F1: Alonso diz que não há guerra dentro da McLaren

O piloto espanhol Fernando Alonso afirmou nesta quinta-feira que “não há nenhuma guerra civil” entre ele e a McLaren ou o seu companheiro de equipe, o inglês Lewis Hamilton.

“Não há nenhuma guerra civil. Nunca disse nada contra a equipe. Além disso, disse que tinha um carro competitivo e suficiente para conseguir meu terceiro mundial consecutivo.

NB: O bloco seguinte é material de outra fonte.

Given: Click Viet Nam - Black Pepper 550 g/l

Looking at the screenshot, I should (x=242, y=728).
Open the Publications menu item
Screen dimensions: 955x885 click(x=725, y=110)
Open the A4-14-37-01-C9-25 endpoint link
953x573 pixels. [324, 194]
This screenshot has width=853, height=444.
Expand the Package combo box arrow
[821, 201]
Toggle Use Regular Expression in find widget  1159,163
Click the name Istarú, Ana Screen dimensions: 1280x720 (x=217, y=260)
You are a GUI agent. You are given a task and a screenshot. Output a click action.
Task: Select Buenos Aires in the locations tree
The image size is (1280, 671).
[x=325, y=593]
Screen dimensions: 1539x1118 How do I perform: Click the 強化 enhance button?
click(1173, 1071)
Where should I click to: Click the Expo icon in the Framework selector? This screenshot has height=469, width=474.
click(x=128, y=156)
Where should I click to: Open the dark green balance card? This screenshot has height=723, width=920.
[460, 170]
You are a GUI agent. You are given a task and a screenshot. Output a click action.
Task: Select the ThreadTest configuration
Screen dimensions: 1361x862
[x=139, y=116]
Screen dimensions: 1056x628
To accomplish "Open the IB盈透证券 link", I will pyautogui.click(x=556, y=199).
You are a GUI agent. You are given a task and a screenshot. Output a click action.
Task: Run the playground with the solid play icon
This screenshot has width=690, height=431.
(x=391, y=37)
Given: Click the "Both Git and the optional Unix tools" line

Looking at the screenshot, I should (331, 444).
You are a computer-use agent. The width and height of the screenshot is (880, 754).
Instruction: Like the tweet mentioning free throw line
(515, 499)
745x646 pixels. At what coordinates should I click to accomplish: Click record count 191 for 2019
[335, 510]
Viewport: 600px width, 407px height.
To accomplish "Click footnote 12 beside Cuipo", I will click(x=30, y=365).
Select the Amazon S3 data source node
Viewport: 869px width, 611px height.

O que disse é que não estava totalmente confortável”, disse Alonso sobre o termo usado pela imprensa inglesa para comentar sua situação na escuderia.

Os tablóides britânicos repercutiram as declarações de Fernando Alonso nas quais ele dizia não se sentir “confortável na McLaren”.

“Caso haja algum problema tinha que ter começado em Mônaco, quando meu companheiro falou mais na entrevista coletiva e eles começaram uma luta tola que acabou inclusive com uma investigação da FIA”, declarou o espanhol.

Ao ser perguntado sobre o que falta para se sentir totalmente confortável na McLaren, Alonso disse: “Para estar totalmente confortável com a equipe faltam coisas que falei com eles e que acho que são necessárias. São coisas de toda natureza: estratégia, testes, compartilhar o que for, telemetria. No entanto, há coisas que eu achava que iam ser de outra maneira e que não são assim. Penso desta forma e nada mais. Começa e acaba aí”.

Sobre o rendimento de Hamilton nas seis primeiras corridas Alonso disse: “Não me surpreendeu. Nos teste já vimos que andava rápido. Fiquei mais surpreso com o que disse”.

Alonso não acredita que esteja vivendo agora o momento de maior pressão de sua carreira: “Tive companheiros fortes como o italiano Jarno Trulli em 2004. Andei arás dele a metade do campeonato e o ultrapassei no final. Além disso, venci um Mundial diante do finlandês Kimi Raikkonen e de seu McLaren, outro na frente do alemão Michael Schumacher. Surpresas já tenho poucas”.

Sobre os rumores que surgiram na imprensa italiana sobre uma hipotética transferência para a Ferrari o espanhol disse: “Não vou perder tempo falando de especulações e rumores da imprensa. Seria entrar no jogo. É perder tempo”.